32 Empiema: es un exudado pleural purulento como consecuencia de la siembra bacteriana o micótica del espacio pleural, esta siembra se produce principalmente por la diseminación por contigüidad de los microorganismos desde una infección intrapulmonar, pero también puede deberse a una diseminación linfática o hematógena desde un origen más lejano. Las infecciones localizadas debajo del diafragma (absceso subdiafragmático o hepático) pueden extenderse por contigüidad a través del diafragma hacia el espacio pleural, más a menudo en el lado derecho. Se caracteriza por: pus cremoso amarillo o verde, loculado, compuestos por masas de neutrofilos mezclados con otros leucocitos. El volumen de pus suele ser pequeño y el pus queda tabicado por fibrosis. El empiema puede resolverse pero con mayor frecuencia, el exudado se organiza en adherencias fibrosas tensas y densas que obliteran el espacio pleural o envuelven los pulmones, restringiendo gravemente la expansión pulmonar. La pleuritis hemorragica: se manifiesta como exudados inflamatorios sanguinolentos, se asocia a diátesis hemorrágica, infecciones por rickettsias y neoplasias de la cavidad pleural. Cuando se detecta una pleuritis hemorrágica se deben buscar con detenimiento células tumorales.

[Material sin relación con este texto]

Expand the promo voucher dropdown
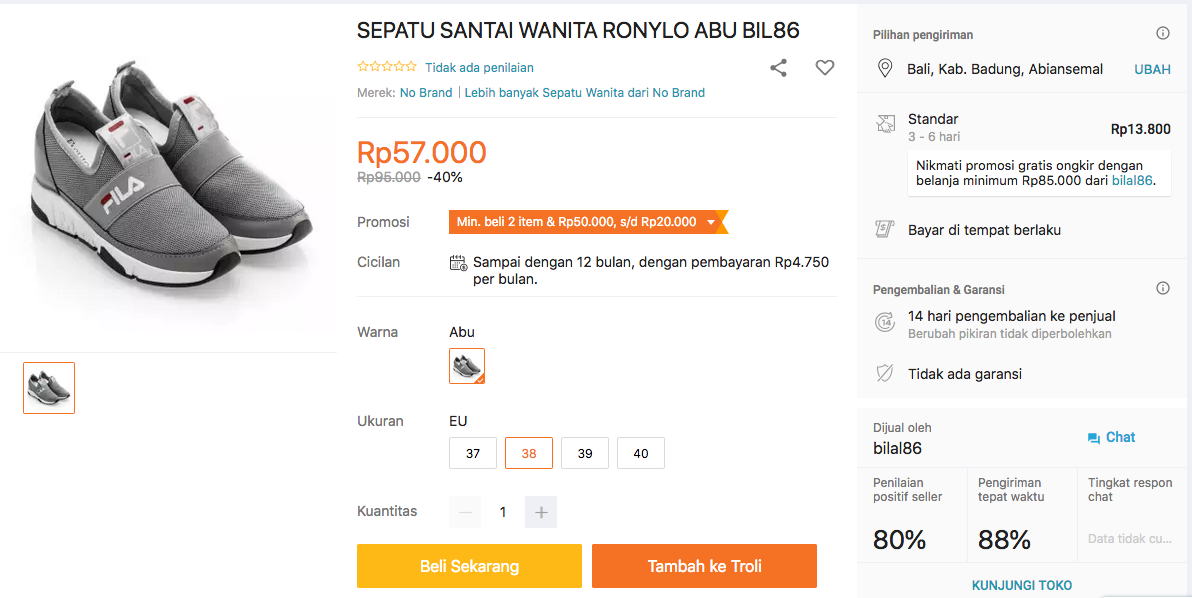 [711, 222]
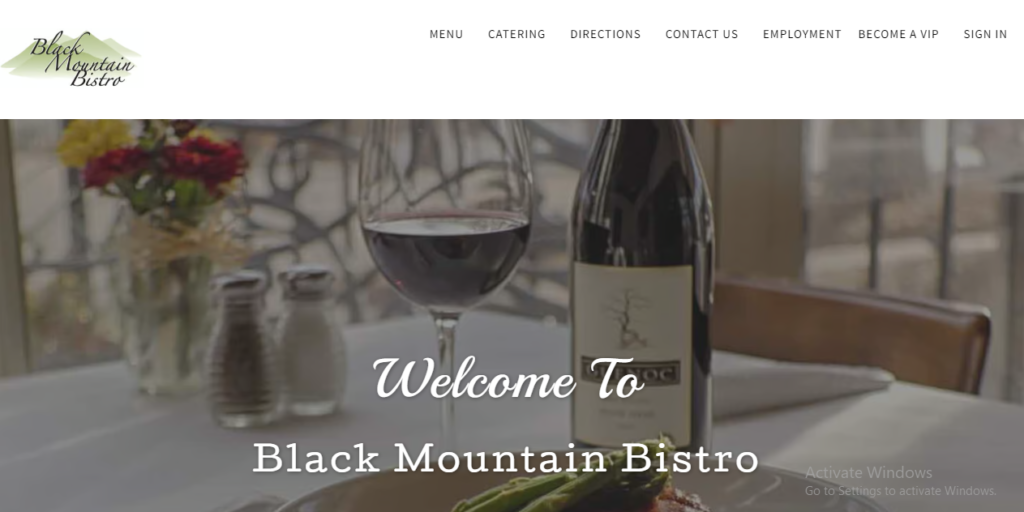
Task: Visit the EMPLOYMENT page
Action: [802, 34]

33 Derrames pleurales no inflamatorios Las colecciones no inflamatorias de líquido seroso en las cavidades pleurales se denomina hidrotórax ● El liquido es transparente y de color pajixo ● El hidrotórax puede ser uni o bilateral. La causa más frecuente es insuficiencia cardiaca y por este motivo se acompaña de congestión pulmonar y edema También puede encontrarse en cualquier enfermedad sistémica asociada a edema generalizado como en la insuficiencia renal y hepática. Hemotoráx: es la salida de sangre hacia la cavidad pleural, es complicación de un traumatismo o con menor frecuencia de cirugía, o también por la rotura de un aneurisma aórtico (cuyo caso es mortal) Quilotórax: es la acumulación de un liquido lechoso, de origen linfatico, en la cavidad pleural. El quilo tiene un aspecto blanco lechoso porque corresponde a una emulsión fina de grasas. Se debe a traumatismo en el conducto torácico o la obstrucción de un conducto linfático principal, por una neoplasia maligna.

34 NEUMOTÓRAX: Es la presencia de aire o gas en las cavidades pleurales y se asocia a enfisema, asma y tuberculosis. Puede ser espontáneo, traumático o terapéutico. El neumotórax espontáneo: puede aparecer como complicación de cualquier forma de enfermedad pulmonar que provoque cambios enfisematosos. ● La cavidad de un absceso que se comunica directamente con el espacio pleural o con tejido intersticial pulmonar también puede provocar fuga de aire En este caso el aire puede disecar el tejido pulmonar hacia delante o puede volver hacia el mediastino (enfisema intersticial) entrando en la cavidad pleural. Neumotorax traumatico: se debe a una lesión perforante en la pared torácica, aunque en ocasiones el traumatismo perfora el pulmón y por tanto constituye una doble vía para la acumulación de aire dentro de los espacios pleurales. La reabsorción del aire en el espacio pleural se produce en el neumotórax espontáneo y en el traumático siempre que la comunicación original se selle por sí sola. Neumotórax idiopático espontáneo: s e encuentra en personas relativamente sanas parece deberse a la rotura subpleural de burbujas periféricas pequeñas, normalmente apicales y remite espontáneamente cuando se reabsorbe el aire.. El neumotórax puede producir una grave dificultad respiratoria debida al colapso y atelectasia pulmonares en ciertos casos, actúa como válvula antirretorno y permite la entrada de aire durante la inspiración pero no su salida durante la espiración esto se conoce como neumotórax a tensión. En el que la presión intrapleural puede comprimir las estructuras del mediastino y el pulmón contralateral.